In the United States, intake of n-3 fatty acids is approximately 1.6 g/d ( approximately 0.7% of energy), of which 1.4 g is alpha-linolenic acid (ALA; 18:3) and 0.1-0.2 g is eicosapentaenoic acid (EPA; 20:5) and docosahexaenoic acid (DHA; 22:6). The primary sources of ALA are vegetable oils, principally soybean and canola. The predominant sources of EPA and DHA are fish and fish oils. Intake data indicate that the ratio of n-6 to n-3 fatty acids is approximately 9.8:1. Food disappearance data between 1985 and 1994 indicate that the ratio of n-6 to n-3 fatty acids has decreased from 12.4:1 to 10.6:1. This reflects a change in the profile of vegetable oils consumed and, in particular, an approximate 5.5-fold increase in canola oil use. The ratio of n-6 to n-3 fatty acids is still much higher than that recommended (ie, 2.3:1). Lower ratios increase endogenous conversion of ALA to EPA and DHA. Attaining the proposed recommended combined EPA and DHA intake of 0.65 g/d will require an approximately 4-fold increase in fish consumption in the United States. Alternative strategies, such as food enrichment and the use of biotechnology to manipulate the EPA and DHA as well as ALA contents of the food supply, will become increasingly important in increasing n-3 fatty acid intake in the US population.

Polyunsaturated fatty acids in the food chain in europe.

Intakes of partially hydrogenated fish oil and animal fats have declined and those of palm, soybean, sunflower, and rapeseed oils have increased in northern Europe in the past 30 y. Soybean and rapeseed oils are currently the most plentiful liquid vegetable oils and both have desirable ratios of n-6 to n-3 fatty acids. However, soybean and rapeseed oils are commonly partially hydrogenated for use in commercial frying to decrease susceptibility to oxidative degradation. This process leads to selective losses of alpha-linolenic acid (18:3n-3). Intake of linoleic acid (18:2n-6) has risen in many northern European countries. In the United Kingdom, intakes have increased from approximately 10 g/d in the late 1970s to approximately 15 g/d in the 1990s. The intake of alpha-linolenic acid is estimated to be approximately 1-2 g/d but varies with the type of culinary oil used. There are few reliable estimates of the intake of long-chain n-3 fatty acids, but those are generally approximately 0.1-0.5 g/d. The increased use of intensive, cereal-based livestock production systems has resulted in a lower proportion of n-3 fatty acids in meat compared with traditional extensive production systems. Overall, there has been a shift in the balance between n-6 and n-3 fatty acids over the past 30 y. This shift is reflected in the declining concentrations of docosahexaenoic acid and rising concentrations of linoleic acid in breast milk.
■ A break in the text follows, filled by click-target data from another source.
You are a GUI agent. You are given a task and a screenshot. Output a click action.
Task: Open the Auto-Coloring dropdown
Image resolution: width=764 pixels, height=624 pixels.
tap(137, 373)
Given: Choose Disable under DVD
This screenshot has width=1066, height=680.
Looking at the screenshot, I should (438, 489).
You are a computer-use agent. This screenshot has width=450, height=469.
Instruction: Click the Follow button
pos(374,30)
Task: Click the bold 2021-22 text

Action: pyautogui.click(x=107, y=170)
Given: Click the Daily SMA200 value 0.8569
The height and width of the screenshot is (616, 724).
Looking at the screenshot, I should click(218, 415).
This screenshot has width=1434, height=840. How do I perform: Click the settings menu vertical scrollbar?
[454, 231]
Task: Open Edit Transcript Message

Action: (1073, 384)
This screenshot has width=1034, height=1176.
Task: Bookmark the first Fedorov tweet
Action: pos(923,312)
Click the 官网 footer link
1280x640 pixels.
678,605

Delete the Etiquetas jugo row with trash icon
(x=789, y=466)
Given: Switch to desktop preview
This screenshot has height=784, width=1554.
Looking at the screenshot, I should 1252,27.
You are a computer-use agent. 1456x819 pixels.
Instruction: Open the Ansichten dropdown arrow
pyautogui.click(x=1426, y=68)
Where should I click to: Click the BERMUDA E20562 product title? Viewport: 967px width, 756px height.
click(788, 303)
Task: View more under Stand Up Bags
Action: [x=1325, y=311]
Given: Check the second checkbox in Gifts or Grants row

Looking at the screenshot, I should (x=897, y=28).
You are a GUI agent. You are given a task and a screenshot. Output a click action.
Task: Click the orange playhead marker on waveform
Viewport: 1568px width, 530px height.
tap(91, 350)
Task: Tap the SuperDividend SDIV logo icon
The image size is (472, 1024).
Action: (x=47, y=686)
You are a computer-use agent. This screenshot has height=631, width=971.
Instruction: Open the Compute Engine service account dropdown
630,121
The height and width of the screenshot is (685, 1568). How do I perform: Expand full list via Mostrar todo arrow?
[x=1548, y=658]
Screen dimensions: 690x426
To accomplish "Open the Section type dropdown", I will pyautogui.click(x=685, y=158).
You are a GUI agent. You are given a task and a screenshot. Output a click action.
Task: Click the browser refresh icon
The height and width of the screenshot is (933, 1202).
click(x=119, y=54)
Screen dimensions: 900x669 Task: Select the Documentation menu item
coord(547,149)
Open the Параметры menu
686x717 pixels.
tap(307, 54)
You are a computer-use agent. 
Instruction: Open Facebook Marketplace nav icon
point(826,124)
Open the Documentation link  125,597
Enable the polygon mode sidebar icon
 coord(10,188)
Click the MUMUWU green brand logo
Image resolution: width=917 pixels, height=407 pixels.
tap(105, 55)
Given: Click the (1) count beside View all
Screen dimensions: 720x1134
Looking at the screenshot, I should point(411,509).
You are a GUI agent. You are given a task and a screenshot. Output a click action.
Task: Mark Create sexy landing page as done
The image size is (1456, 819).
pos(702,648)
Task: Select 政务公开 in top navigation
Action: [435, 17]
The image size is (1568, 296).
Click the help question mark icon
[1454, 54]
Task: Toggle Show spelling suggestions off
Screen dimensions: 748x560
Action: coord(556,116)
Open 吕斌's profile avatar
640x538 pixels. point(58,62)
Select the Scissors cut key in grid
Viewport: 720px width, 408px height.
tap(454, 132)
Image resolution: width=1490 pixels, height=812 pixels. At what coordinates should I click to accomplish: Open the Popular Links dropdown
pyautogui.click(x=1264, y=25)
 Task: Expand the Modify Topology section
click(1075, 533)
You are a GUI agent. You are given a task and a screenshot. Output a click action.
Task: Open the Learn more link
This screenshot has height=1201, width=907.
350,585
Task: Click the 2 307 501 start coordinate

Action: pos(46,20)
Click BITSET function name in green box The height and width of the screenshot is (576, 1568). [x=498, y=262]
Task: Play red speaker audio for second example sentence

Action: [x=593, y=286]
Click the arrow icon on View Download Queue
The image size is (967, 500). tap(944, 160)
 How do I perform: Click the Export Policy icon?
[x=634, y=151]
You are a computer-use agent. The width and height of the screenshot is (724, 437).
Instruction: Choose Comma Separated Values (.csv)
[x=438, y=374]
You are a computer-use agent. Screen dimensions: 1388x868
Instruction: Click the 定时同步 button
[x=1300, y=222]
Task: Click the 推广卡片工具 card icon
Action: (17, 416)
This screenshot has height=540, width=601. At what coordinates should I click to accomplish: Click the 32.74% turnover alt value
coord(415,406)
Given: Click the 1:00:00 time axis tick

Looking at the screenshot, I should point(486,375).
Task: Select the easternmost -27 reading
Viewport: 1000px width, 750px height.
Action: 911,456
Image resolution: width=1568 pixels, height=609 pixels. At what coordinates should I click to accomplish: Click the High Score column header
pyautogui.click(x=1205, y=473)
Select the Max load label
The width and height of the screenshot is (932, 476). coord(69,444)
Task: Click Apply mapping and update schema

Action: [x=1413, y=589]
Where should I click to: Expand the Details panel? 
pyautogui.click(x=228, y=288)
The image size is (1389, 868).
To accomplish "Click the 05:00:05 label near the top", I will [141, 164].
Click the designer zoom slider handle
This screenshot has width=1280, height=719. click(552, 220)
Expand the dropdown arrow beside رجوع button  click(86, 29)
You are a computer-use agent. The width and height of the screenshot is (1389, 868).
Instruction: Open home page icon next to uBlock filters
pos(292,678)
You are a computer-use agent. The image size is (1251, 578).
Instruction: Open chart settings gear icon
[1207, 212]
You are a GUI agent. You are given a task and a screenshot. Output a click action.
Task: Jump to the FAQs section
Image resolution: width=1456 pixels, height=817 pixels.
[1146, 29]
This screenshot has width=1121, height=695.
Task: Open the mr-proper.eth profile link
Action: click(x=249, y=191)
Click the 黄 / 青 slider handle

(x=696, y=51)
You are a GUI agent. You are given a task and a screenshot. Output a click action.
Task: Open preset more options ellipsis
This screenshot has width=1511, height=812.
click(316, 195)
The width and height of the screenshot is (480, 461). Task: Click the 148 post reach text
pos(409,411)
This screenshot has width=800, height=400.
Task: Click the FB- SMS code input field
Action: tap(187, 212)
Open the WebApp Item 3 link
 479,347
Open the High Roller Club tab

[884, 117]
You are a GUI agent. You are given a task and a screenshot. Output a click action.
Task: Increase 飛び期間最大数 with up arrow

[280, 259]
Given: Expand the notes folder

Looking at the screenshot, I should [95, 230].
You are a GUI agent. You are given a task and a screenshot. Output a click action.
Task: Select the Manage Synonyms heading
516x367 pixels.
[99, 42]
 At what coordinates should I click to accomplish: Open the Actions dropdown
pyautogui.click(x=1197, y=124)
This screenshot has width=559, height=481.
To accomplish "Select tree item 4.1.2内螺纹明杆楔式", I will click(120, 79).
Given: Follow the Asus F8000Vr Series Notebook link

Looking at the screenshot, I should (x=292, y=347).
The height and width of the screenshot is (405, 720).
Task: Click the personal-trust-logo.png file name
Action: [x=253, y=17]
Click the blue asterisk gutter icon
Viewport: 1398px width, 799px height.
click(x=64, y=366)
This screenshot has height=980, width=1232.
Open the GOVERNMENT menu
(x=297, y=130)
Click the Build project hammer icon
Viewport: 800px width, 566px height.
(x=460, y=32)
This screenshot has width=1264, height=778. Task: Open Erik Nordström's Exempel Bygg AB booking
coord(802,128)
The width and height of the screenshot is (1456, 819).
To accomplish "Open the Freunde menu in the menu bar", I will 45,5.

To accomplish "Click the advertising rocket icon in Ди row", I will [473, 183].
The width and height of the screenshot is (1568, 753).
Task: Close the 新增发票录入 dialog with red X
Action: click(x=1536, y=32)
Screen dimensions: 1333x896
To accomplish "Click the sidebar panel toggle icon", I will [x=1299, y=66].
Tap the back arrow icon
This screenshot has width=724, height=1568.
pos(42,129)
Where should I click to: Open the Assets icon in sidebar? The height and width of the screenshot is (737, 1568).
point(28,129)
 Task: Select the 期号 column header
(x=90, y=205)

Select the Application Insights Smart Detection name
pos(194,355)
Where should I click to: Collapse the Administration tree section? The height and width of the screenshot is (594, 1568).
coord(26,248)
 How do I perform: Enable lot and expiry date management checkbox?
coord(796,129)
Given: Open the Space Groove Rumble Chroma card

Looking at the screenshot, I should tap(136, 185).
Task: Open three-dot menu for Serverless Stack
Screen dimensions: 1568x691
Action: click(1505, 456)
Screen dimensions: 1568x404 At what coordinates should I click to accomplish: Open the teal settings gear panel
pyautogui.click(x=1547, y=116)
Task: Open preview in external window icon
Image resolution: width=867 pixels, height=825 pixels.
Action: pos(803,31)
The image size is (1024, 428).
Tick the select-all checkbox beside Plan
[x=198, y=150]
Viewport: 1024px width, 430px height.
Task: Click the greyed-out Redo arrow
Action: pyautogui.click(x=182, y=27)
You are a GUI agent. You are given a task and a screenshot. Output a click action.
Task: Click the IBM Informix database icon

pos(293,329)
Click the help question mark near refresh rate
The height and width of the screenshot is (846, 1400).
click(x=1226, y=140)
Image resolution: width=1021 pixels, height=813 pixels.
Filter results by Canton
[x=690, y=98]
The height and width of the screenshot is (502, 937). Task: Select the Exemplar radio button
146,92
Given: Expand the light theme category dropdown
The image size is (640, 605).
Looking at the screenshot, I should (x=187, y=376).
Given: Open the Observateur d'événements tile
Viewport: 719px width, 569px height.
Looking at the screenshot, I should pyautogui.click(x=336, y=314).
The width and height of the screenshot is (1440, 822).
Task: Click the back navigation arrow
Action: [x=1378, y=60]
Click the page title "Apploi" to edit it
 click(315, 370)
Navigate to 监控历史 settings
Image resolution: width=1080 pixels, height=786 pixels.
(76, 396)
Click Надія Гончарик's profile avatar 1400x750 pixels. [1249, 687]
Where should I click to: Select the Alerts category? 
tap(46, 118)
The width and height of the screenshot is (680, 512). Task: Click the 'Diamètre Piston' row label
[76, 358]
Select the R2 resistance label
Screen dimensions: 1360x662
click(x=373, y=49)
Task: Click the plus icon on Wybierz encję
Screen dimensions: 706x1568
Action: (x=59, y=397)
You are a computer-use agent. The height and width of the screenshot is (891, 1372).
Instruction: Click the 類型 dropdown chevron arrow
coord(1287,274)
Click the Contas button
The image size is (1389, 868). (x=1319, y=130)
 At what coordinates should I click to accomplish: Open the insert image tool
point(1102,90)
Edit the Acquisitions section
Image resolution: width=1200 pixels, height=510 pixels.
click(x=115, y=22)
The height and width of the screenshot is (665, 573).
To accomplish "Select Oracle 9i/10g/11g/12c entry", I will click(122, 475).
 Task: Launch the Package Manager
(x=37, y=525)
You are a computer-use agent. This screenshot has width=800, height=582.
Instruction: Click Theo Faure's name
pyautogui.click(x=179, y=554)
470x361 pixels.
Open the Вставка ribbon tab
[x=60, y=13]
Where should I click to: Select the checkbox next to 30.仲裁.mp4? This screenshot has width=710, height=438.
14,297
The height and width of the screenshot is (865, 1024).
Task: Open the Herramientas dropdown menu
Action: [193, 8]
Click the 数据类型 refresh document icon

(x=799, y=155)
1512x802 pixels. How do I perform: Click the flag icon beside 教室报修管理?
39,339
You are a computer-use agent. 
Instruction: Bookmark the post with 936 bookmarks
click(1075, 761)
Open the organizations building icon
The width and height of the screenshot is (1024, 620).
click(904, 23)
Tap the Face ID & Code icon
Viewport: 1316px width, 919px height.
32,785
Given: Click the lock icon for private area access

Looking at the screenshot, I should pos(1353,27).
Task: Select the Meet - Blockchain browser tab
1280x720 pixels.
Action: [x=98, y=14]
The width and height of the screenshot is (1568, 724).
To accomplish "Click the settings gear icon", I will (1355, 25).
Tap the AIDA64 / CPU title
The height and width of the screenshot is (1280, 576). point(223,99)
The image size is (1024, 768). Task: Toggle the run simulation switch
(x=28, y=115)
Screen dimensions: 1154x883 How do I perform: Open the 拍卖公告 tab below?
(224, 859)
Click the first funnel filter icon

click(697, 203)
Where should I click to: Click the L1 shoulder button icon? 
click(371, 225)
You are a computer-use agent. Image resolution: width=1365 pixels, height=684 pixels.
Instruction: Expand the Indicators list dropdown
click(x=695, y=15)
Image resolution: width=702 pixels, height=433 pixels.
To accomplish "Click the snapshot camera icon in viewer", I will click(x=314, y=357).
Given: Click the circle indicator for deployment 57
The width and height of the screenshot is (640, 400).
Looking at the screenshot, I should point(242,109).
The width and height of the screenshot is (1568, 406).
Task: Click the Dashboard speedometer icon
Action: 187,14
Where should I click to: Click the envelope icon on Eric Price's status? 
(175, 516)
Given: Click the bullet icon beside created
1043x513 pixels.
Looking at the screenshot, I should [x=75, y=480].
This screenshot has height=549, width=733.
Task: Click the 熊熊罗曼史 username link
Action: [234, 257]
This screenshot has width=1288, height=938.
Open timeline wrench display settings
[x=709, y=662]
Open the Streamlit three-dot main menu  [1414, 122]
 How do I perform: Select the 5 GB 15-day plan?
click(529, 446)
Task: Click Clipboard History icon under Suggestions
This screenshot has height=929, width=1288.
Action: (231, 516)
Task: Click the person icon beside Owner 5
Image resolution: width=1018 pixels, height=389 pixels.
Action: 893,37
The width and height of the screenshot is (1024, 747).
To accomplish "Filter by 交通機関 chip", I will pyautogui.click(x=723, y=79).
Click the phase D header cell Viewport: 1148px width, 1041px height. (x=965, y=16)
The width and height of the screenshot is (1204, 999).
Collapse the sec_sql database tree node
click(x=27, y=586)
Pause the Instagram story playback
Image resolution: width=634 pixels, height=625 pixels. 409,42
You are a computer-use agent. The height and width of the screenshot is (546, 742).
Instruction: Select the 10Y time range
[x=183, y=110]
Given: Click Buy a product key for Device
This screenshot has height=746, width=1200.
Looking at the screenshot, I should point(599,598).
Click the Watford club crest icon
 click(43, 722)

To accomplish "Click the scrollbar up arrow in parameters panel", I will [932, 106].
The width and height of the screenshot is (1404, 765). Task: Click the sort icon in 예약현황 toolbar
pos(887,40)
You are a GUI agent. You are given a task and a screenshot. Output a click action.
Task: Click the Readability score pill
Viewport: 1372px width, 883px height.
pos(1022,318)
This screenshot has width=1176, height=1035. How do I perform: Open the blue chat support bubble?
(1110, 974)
Importance of n-3 fatty acids in health and disease.

In the past 2 decades, views about dietary n-3 fatty acids have moved from speculation about their functions to solid evidence that they are not only essential nutrients but also may favorably modulate many diseases. Docosahexaenoic acid (22:6n-3), which is a vital component of the phospholipids of cellular membranes, especially in the brain and retina, is necessary for their proper functioning. n-3 Fatty acids favorably affect atherosclerosis, coronary heart disease, inflammatory disease, and perhaps even behavioral disorders. The 38 articles in this supplement document the importance of n-3 fatty acids in both health and disease.